--- START ---

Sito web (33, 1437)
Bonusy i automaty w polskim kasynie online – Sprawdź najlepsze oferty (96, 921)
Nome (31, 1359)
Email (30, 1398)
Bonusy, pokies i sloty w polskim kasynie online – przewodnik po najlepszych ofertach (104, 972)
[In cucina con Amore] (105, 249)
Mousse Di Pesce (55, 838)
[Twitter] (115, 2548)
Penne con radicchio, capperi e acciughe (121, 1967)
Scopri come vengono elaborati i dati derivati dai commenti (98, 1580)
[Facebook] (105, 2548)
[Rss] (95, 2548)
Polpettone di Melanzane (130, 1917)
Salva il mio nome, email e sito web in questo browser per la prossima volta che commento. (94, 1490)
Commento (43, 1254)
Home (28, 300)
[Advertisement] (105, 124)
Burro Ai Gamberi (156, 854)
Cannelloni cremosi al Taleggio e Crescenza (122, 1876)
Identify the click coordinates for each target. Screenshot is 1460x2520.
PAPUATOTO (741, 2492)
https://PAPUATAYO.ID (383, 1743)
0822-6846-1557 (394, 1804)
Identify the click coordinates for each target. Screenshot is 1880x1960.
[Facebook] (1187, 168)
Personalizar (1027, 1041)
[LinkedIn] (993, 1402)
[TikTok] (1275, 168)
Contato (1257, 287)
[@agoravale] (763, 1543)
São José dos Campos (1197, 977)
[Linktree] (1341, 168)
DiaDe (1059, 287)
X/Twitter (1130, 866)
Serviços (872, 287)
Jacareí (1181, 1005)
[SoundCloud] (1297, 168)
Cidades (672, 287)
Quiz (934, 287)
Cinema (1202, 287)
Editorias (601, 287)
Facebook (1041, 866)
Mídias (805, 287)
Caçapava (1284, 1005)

--- END ---

Pick every line containing the word "kasynie" out of the material, and copy those lines.

## Expected output
Bonusy i automaty w polskim kasynie online – Sprawdź najlepsze oferty (96, 921)
Bonusy, pokies i sloty w polskim kasynie online – przewodnik po najlepszych ofertach (104, 972)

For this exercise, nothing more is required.